Kostenübernahme für die Aligner/Invisalign®-Methode bei schwerster Behinderung
Besteht bei schwerster Behinderung die einzige Möglichkeit, die erforderliche kieferorthopädische Behandlung mittels der Aligner-/Invisalign®-Methode durchzuführen, kann im Einzelfall ein Anspruch hierauf bestehen, ohne dass dem entgegengehalten werden kann, es handele sich um eine neue Behandlungsmethode.
Der Fall
Die 2009 geborene Klägerin leidet am Phelan-McDermid-Syndrom, einer genetisch bedingten globalen Entwicklungsstörung mit schwerer geistiger Behinderung, fehlender Sprachentwicklung und neuromuskulären Symptomen. Sie hat einen Grad der Behinderung (GdB) von 100 mit den Merkzeichen G, aG, H und RF. Sie hat den Pflegegrad 5 und leidet an einer schweren Kiefer- und Zahnfehlstellung (KIG-Einstufung A5).
In einer ausführlichen ärztlichen Stellungnahme hatte der behandelnde Kieferorthopäde dargelegt, dass die Behauptungen der Gutachterin, eine Alignertherapie würde „deutlich länger dauern“ und „die Therapieziele könnten damit mechanisch nicht erreicht werden“, schlicht nicht haltbar seien.
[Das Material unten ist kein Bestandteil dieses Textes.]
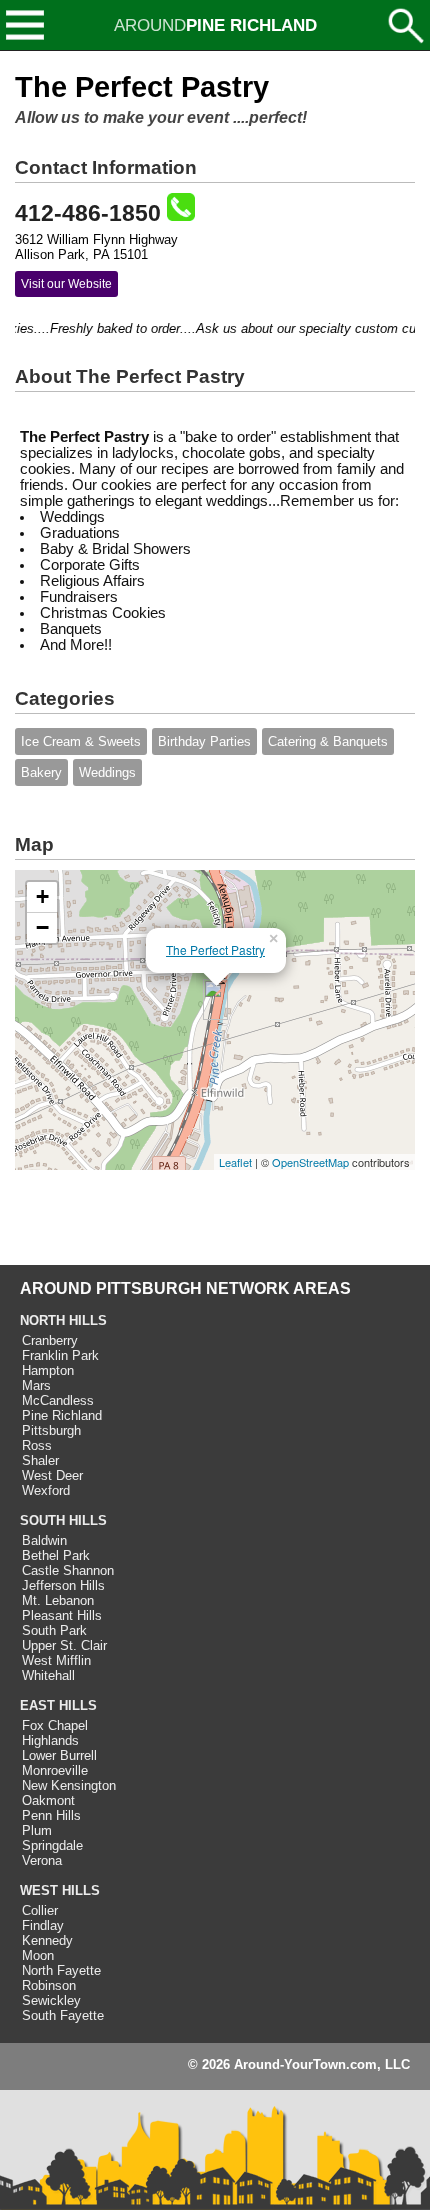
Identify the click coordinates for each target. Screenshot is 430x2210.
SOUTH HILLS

Es gebe unzählige Gegenbeispiele und Urteile. Eine Aligner-Therapie sei für die Patientin und ihre Mutter die einzig praktikable Therapie.
Die Patientin akzeptierte keine Fremdkörper im Mund. Eine konventionelle aktive Platte oder eine funktionskieferorthopädische Apparatur würde nicht getragen. Eine Multibandapparatur sehe er äußerst kritisch bzw. unter keinen Umständen als praktikabel an.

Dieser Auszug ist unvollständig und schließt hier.